-- Action item --
Would you transcribe only the lines from the one holding "واتساپ (171, 1593)" through the end of the material, exactly, without any pictures?

Entries provided START

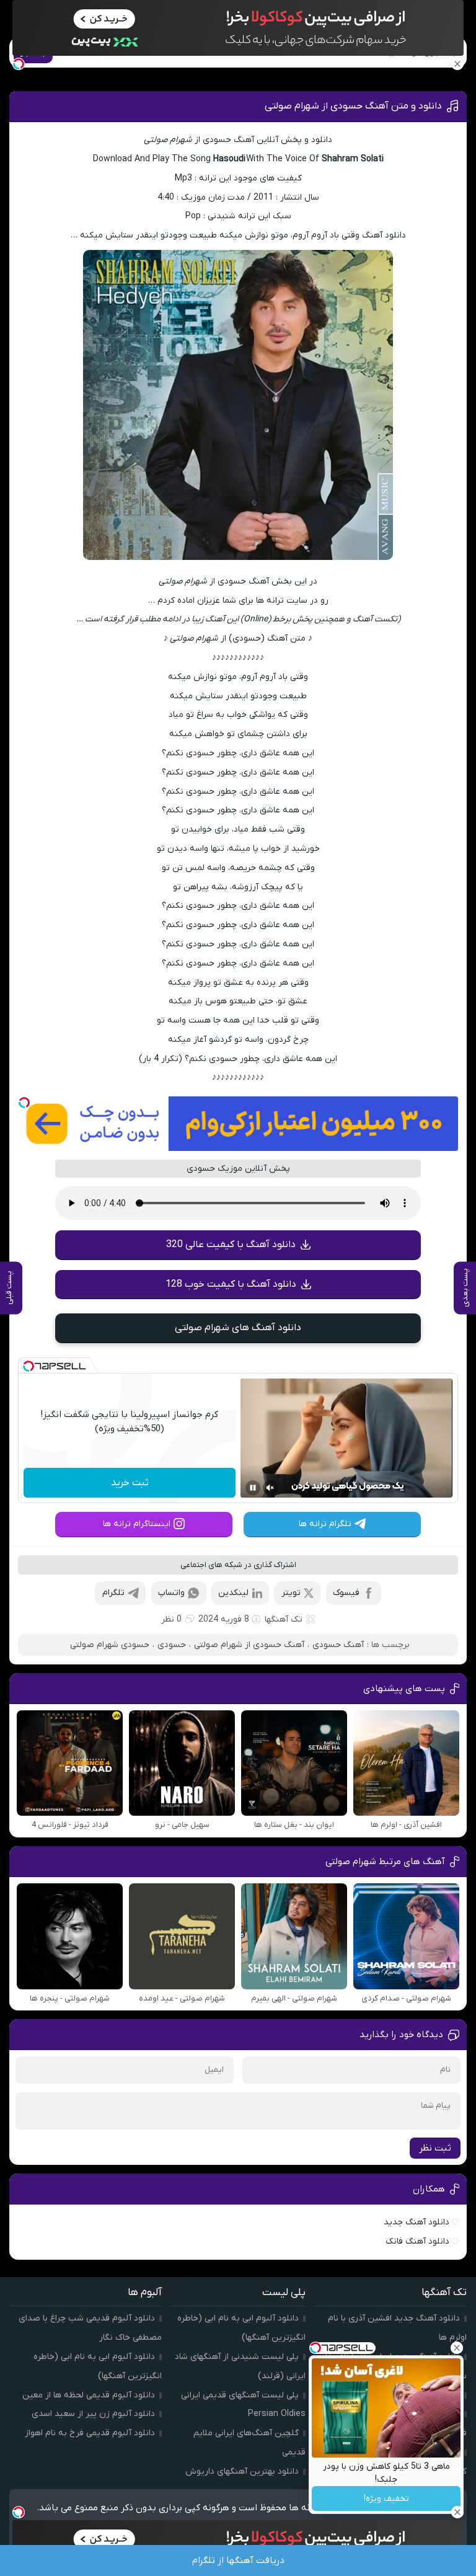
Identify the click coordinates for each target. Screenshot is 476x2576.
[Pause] (252, 1487)
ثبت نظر (435, 2148)
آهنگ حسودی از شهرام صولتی (249, 1645)
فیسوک (346, 1593)
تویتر (291, 1593)
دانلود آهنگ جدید (416, 2222)
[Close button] (457, 2348)
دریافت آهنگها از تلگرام (238, 2560)
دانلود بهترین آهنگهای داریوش (242, 2471)
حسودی (171, 1645)
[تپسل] (24, 1102)
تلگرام (113, 1593)
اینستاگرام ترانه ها (136, 1524)
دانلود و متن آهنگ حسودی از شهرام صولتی (353, 106)
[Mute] (270, 1487)
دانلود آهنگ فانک (417, 2241)
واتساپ (171, 1593)
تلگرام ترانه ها (325, 1524)
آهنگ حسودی (338, 1645)
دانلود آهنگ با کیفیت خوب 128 (230, 1284)
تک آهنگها (283, 1619)
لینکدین (233, 1593)
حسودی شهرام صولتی (109, 1645)
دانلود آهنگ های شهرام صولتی (238, 1327)
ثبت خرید (130, 1483)
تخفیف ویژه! (386, 2499)
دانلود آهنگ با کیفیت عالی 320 (231, 1244)
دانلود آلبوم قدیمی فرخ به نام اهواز (90, 2433)
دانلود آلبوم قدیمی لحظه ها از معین (88, 2395)
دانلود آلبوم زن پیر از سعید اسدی (93, 2414)
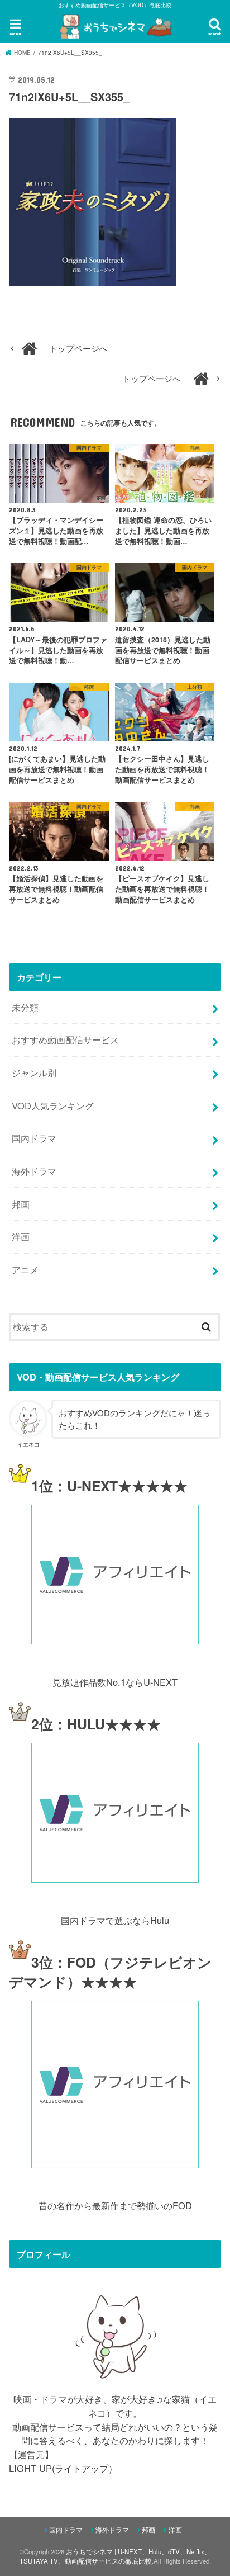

Entries provided END

-- Solution to the problem --
واتساپ (171, 1593)
تلگرام ترانه ها (325, 1524)
آهنگ حسودی (338, 1645)
دانلود آهنگ با کیفیت خوب 128 (230, 1284)
تک آهنگها (283, 1619)
لینکدین (233, 1593)
حسودی شهرام صولتی (109, 1645)
دانلود آهنگ های شهرام صولتی (238, 1327)
ثبت خرید (130, 1483)
تخفیف ویژه! (386, 2499)
دانلود آهنگ با کیفیت عالی 320 (231, 1244)
دانلود آلبوم قدیمی فرخ به نام اهواز (90, 2433)
دانلود آلبوم قدیمی لحظه ها از معین (88, 2395)
دانلود آلبوم زن پیر از سعید اسدی (93, 2414)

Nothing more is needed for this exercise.